[Corpora-List] QM analogy and grammatical incompleteness

Rob Freeman lists at chaoticlanguage.com
Wed Dec 21 03:12:00 CET 2005

On Wednesday 21 December 2005 11:23, Yuval Krymolowski wrote:

> Rob, the uncertainly principle derives from deeper concepts as John Sowa

> writes. These have to do with the basic symmetries that physical laws have

> to adhere to. One of these, for example, is invariance with respect

> to translation (in space ;-) from which the momentum/position

> conjugacy originates.

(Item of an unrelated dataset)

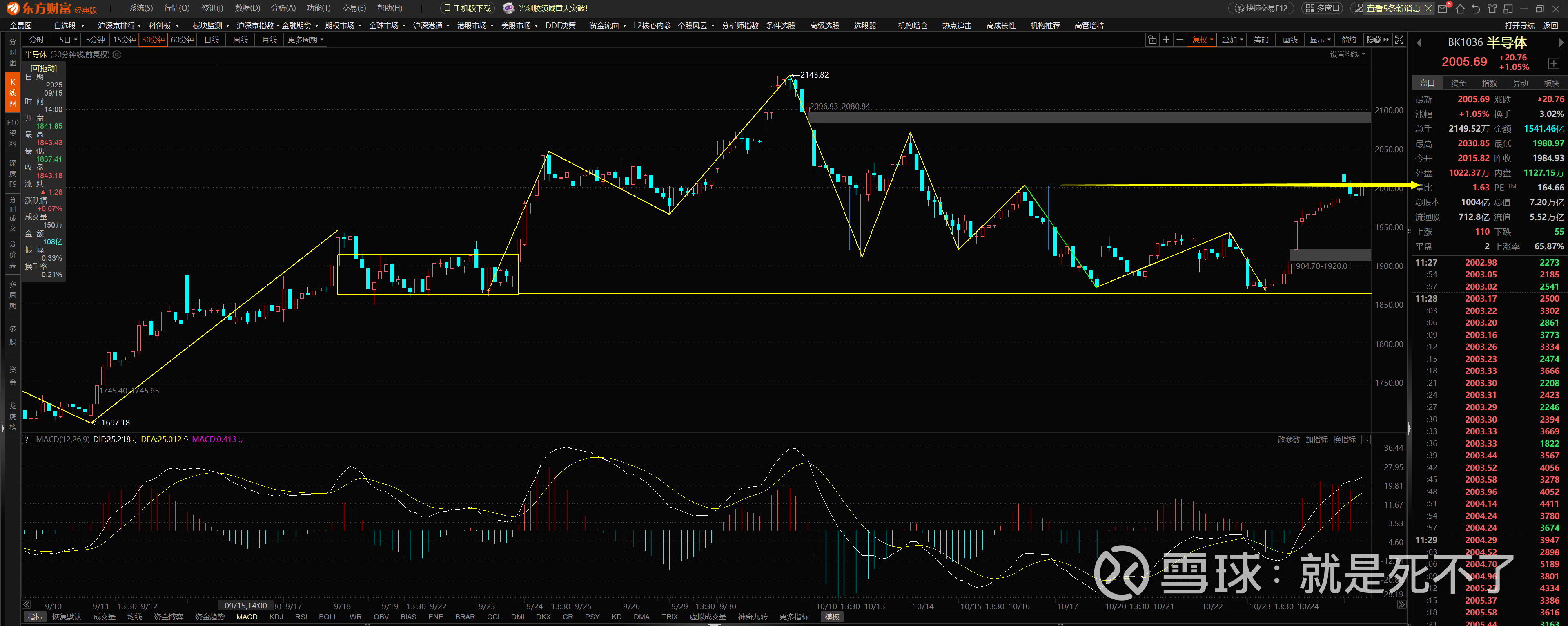Zoom in chart with plus icon
Viewport: 1568px width, 626px height.
(1166, 40)
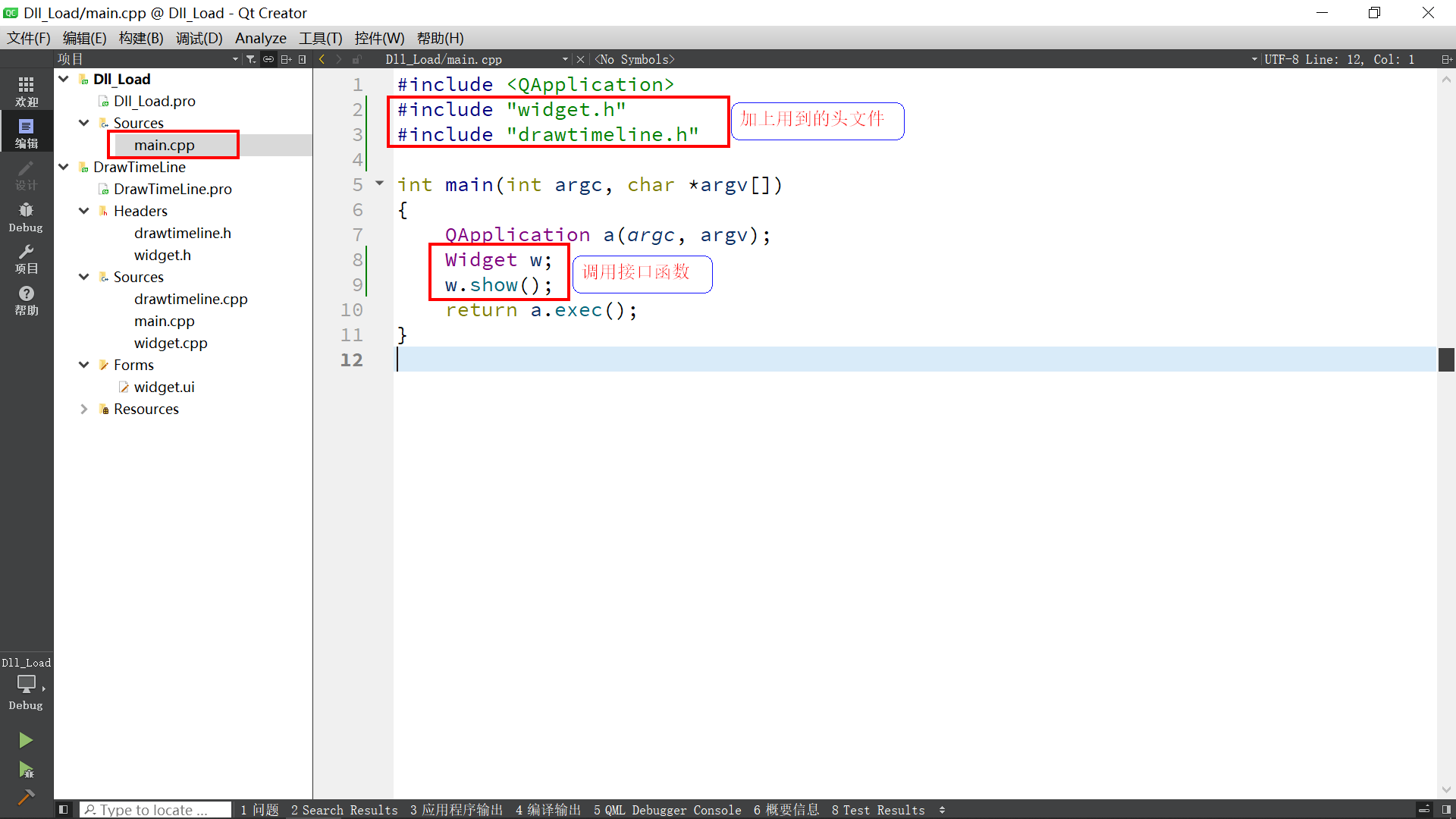
Task: Open the Dll_Load/main.cpp file dropdown
Action: click(565, 59)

Have a look at the textbook

The momentum/position conjugacy is obvious to anyone who tries to fix the
position of a wave, while at the same time fixing its frequency.

What you are talking about is where those waves come from (and perhaps the
exact nature of the tension in terms of waves.) This is an interesting study,
but relevant to physics, not language. We are not talking fundamentally about
waves here, we are talking about ways of collecting properties together:
waves in physics, word associations in language. Such collections have
limitations, and I suggest these limitations are the cause of analogous
behaviour between physics and language.

The analogy is not limited to language.

Try a simple thought experiment, Yuval. Try to line up a random group of
people according to their height and their IQ (golf score, etc.) You will
find you get a sort of uncertainty principle. The group cannot be perfectly
ordered with respect to both at the same time.

The analogy is not limited to language, but it applies to language, or at
least grammar, defined distributionally.